Non credo assolutamente che ad essere barbare siano delle popolazioni, barbari sono invece certi atti e comportamenti; in altre parole, i barbari non esistono, ma esiste la barbarie degli atteggiamenti che non riconoscono il valore dell’umanità, il fatto che questa è la qualità fondamentale che accomuna ogni uomo. Chiunque - io stesso naturalmente - è esposto al rischio della barbarie; e questo rischio aumenta con la paura: nella lotta contro il terrorismo in questi anni abbiamo ammesso, o almeno siamo stati testimoni, della detenzione senza giusto processo e della tortura come sistema inquirente: non è forse questa la più clamorosa dimostrazione che la barbarie è sempre in agguato? La paura dei barbari è ciò che rischia di renderci barbari, e se dovessimo diventare suoi ostaggi il male che ci faremmo sarebbe maggiore di quello che temiamo di subire.
D’accordo, ma rimane un punto aperto: è davvero possibile il dialogo e il confronto con chi non riconosce i princìpi democratici?

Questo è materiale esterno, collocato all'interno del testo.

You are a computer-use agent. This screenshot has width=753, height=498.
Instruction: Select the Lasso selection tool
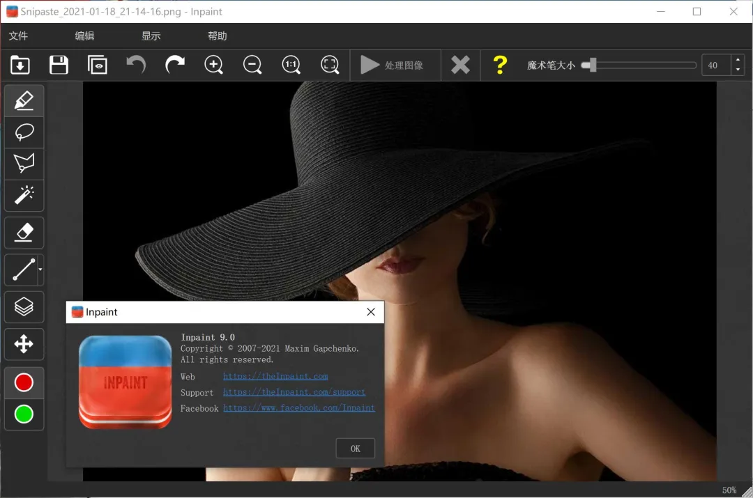click(24, 132)
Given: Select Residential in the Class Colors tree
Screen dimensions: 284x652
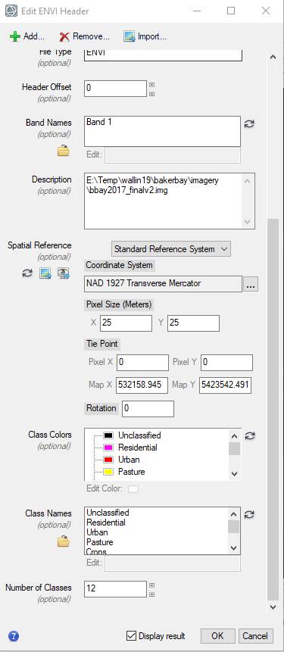Looking at the screenshot, I should pos(137,448).
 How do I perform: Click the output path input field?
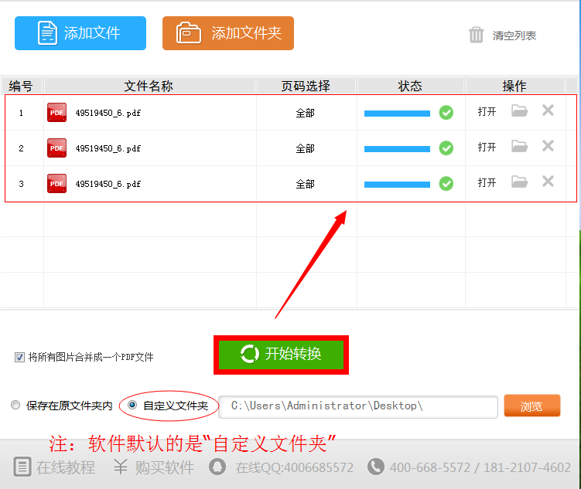358,406
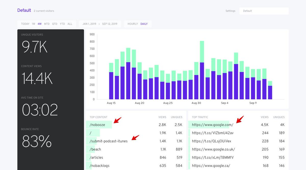Open the Default site selector field

264,11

Il dialogo fecondo non è possibile se non si ha qualcosa in comune. Ma questo non significa che non si possa dialogare con paesi che non hanno regimi democratici, perché questo caratterizza il loro sistema politico ma non l’umanità degli uomini che li vivono. Ripeto: abbiamo una comune umanità con tutti gli esseri umani della terra e questo è il punto da cui partire. Sempre. Un’ultima cosa: spero di ritornare presto in Lombardia, a Como. Ospite della Fondazione Antonio Ratti, ho tenuto una conferenza l’anno scorso ed ho un bellissimo ricordo della vostra città e del vostro lago.